#### TASK DESCRIPTION:
Update the entries starting at the line that contains "Viewport: 703px width, 1251px" and ending at the line that contains "I will 890,289." by writing them out again with "headset" changed to "headphones" and nothing else altered.

(Rows of pointing data)
-------------------------

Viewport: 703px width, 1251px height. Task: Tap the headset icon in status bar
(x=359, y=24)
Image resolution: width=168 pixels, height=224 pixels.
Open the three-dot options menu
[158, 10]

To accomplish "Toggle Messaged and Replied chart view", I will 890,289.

-------------------------

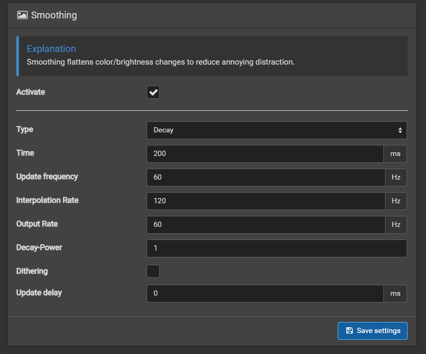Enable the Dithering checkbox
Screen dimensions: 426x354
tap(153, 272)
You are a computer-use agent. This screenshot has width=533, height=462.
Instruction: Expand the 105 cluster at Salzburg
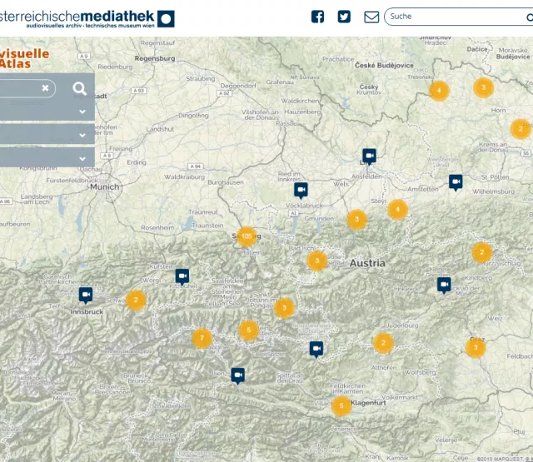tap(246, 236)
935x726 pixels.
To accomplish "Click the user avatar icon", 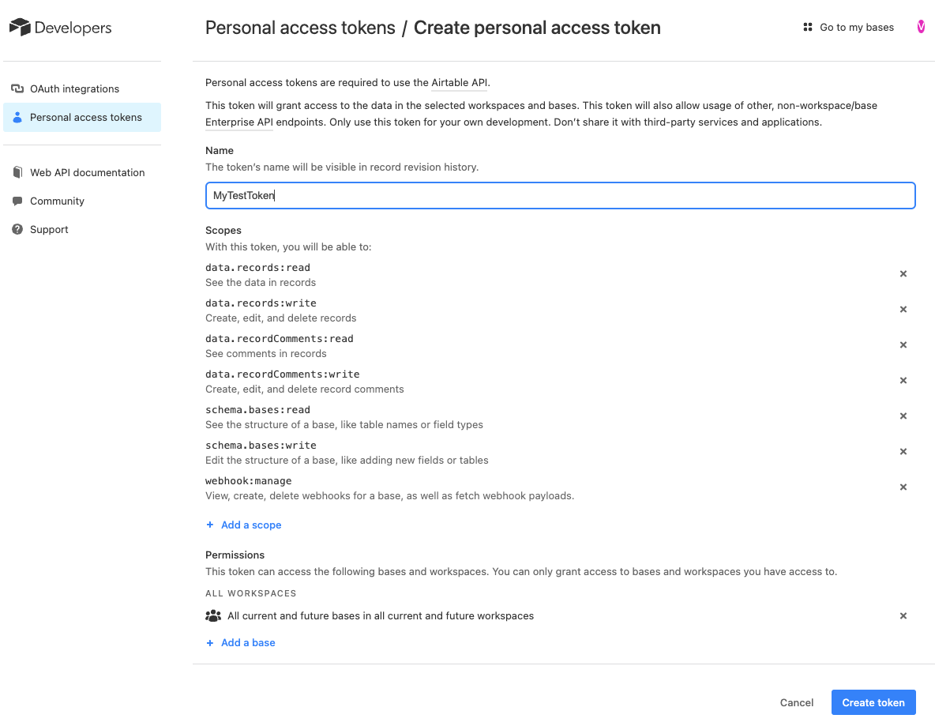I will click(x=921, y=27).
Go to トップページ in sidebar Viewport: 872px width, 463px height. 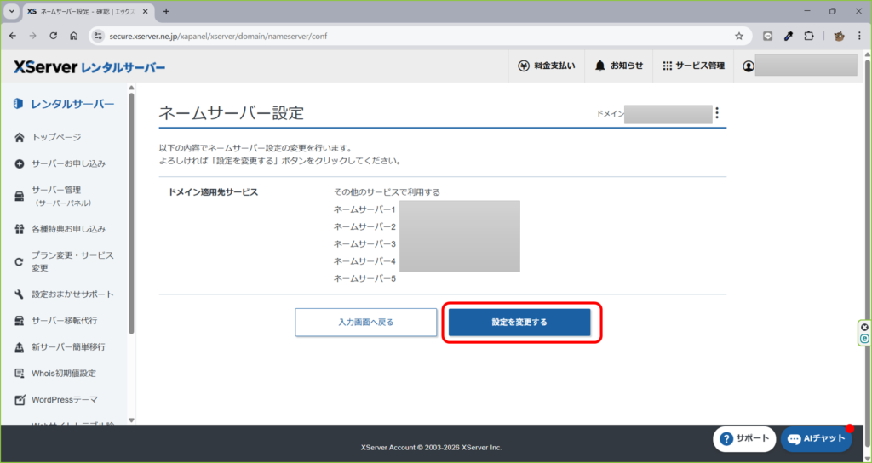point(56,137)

-------------------------

#### WRITTEN REPLY:
Viewport: 703px width, 1251px height. Task: Tap the headphones icon in status bar
(x=359, y=24)
Image resolution: width=168 pixels, height=224 pixels.
Open the three-dot options menu
[158, 10]

To accomplish "Toggle Messaged and Replied chart view", I will 890,289.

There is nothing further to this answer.